**Records to process**.

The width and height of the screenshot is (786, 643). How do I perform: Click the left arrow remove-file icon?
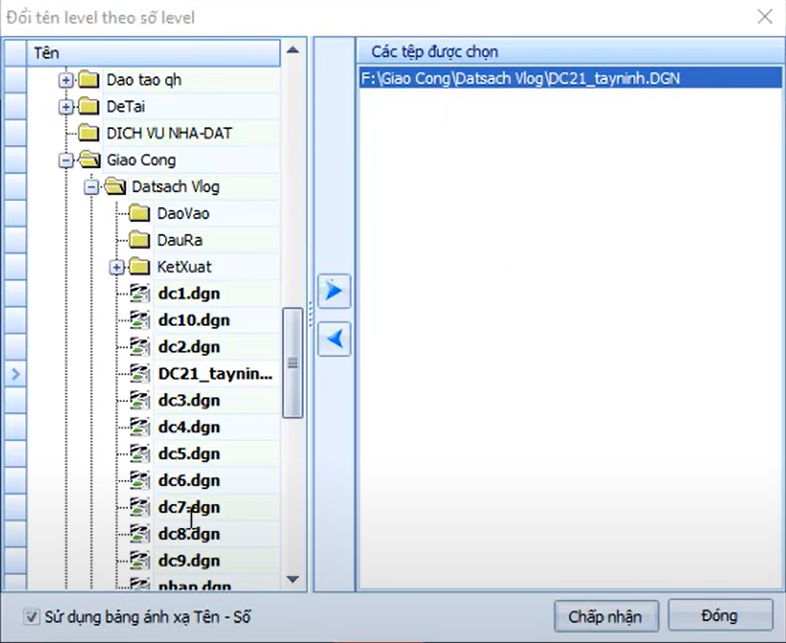[x=334, y=339]
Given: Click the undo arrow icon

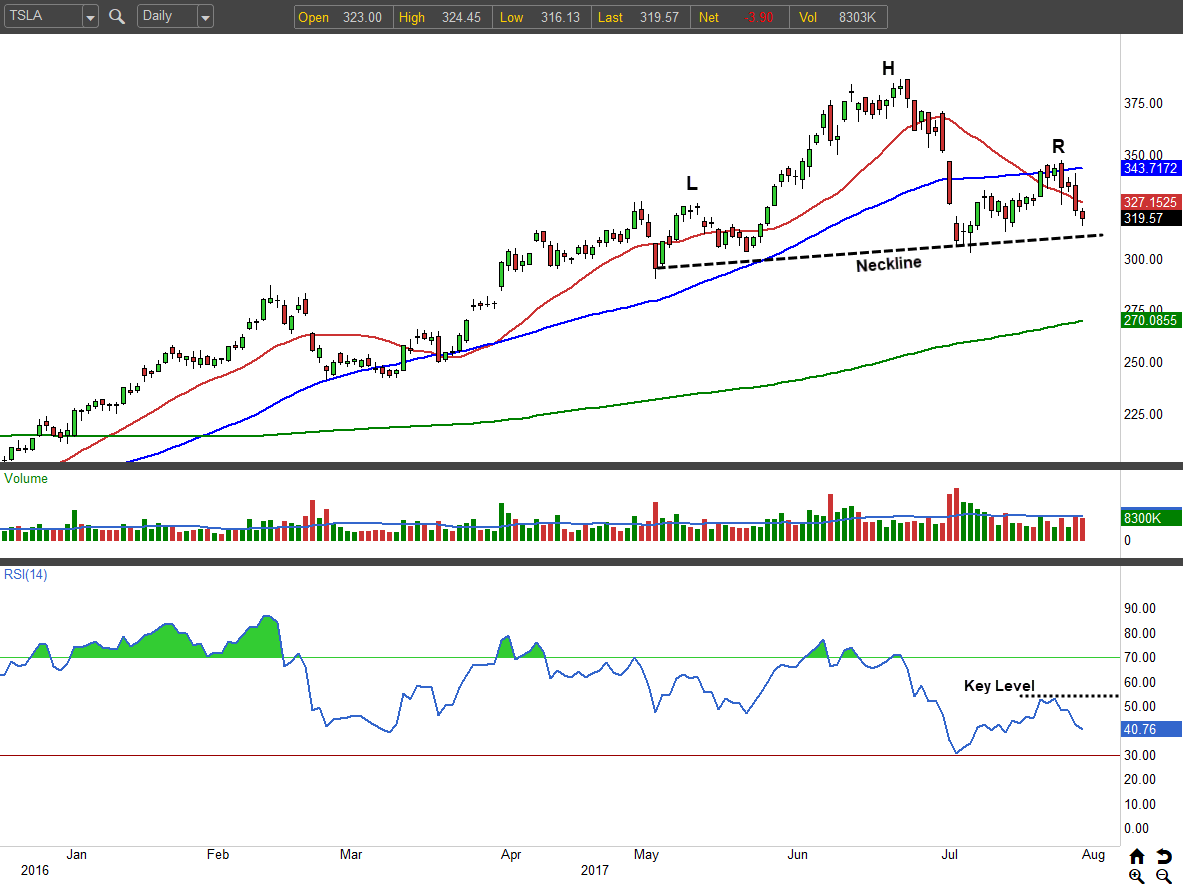Looking at the screenshot, I should 1164,857.
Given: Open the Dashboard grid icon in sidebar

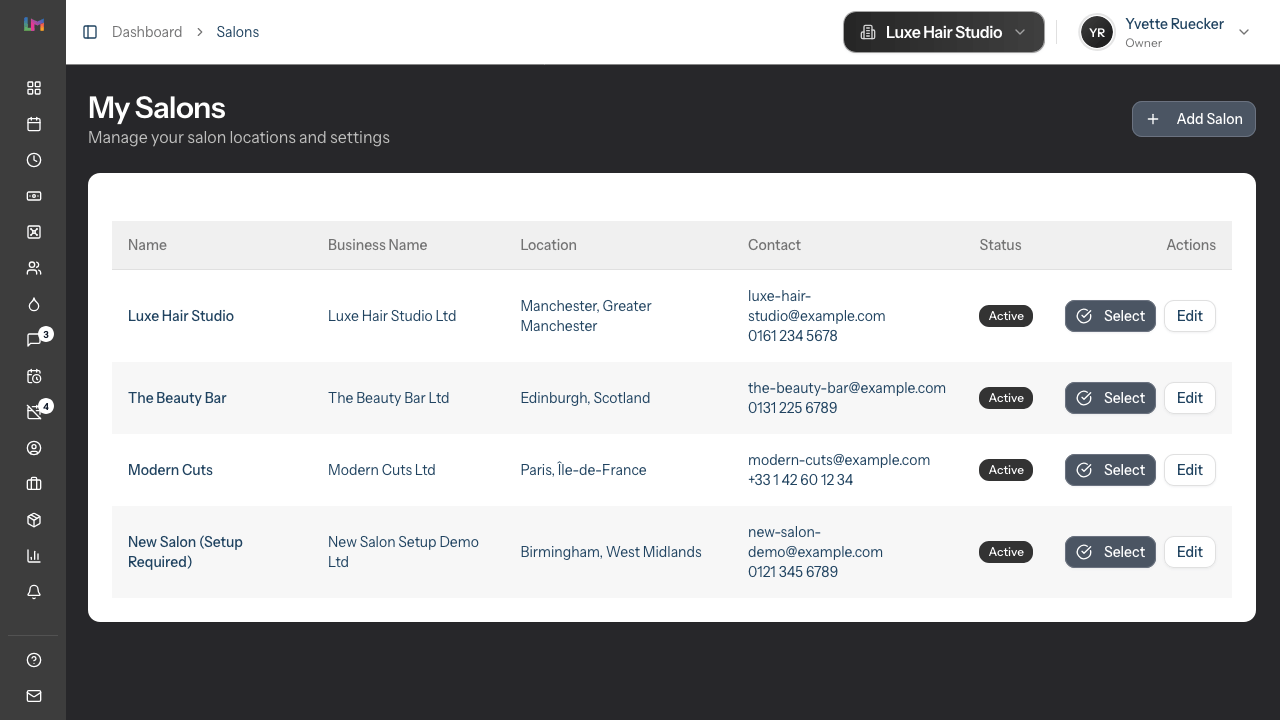Looking at the screenshot, I should pyautogui.click(x=33, y=88).
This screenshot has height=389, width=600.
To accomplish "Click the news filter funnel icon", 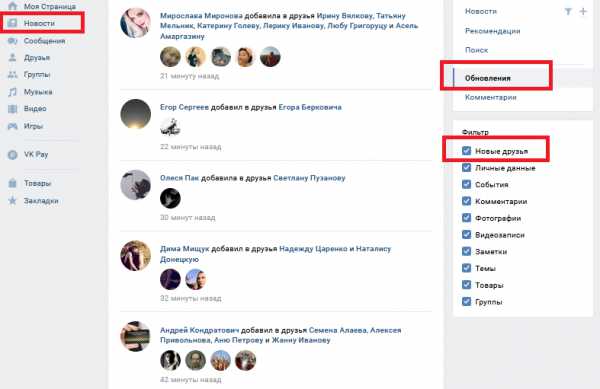I will click(x=568, y=11).
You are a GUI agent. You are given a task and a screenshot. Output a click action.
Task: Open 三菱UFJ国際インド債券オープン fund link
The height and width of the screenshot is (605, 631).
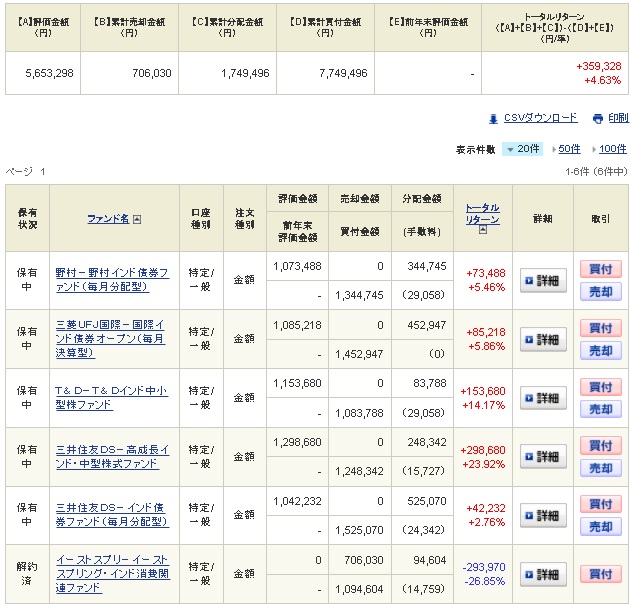click(x=111, y=339)

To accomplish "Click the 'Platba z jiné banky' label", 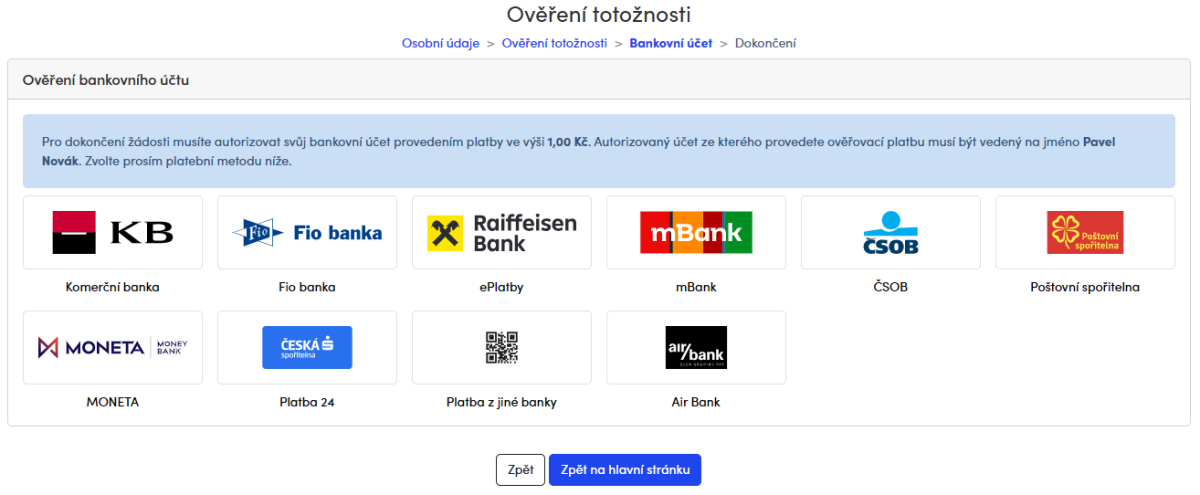I will (501, 402).
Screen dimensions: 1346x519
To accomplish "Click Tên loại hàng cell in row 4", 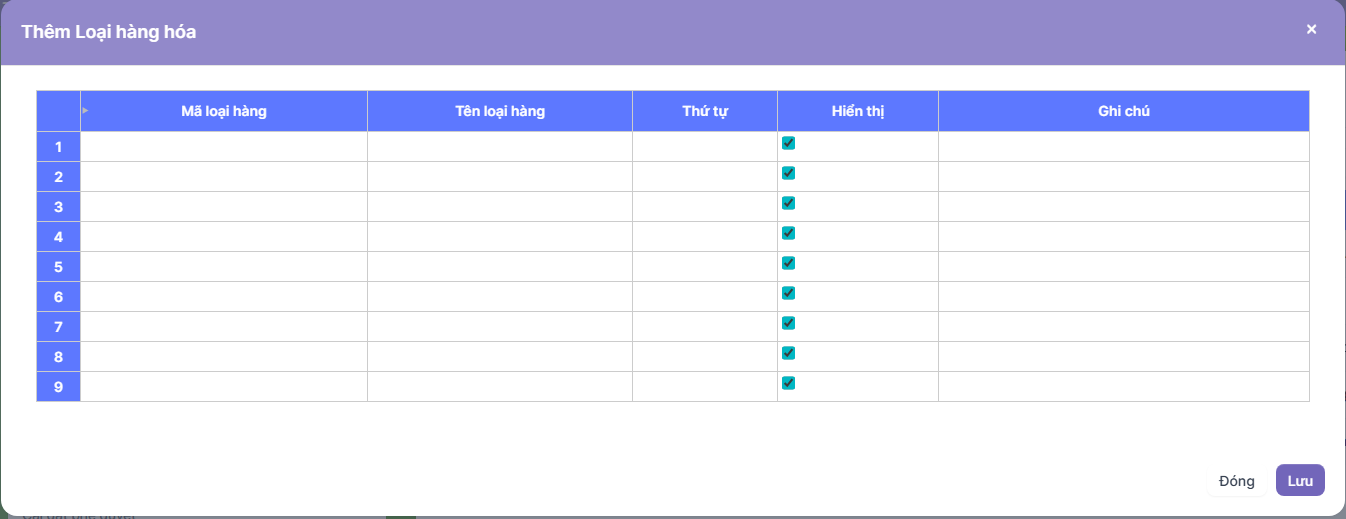I will [x=500, y=237].
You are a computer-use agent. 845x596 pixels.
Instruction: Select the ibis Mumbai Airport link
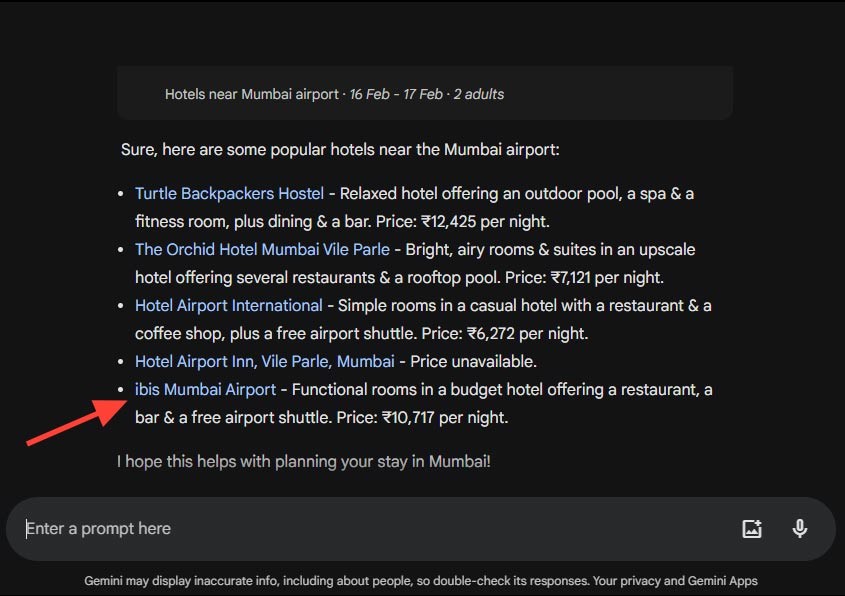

**Action item**.
Show all lines in the preceding material that have "link" in them.

**Result of this task**.
Task: Open 三菱UFJ国際インド債券オープン fund link
Instruction: Select the ibis Mumbai Airport link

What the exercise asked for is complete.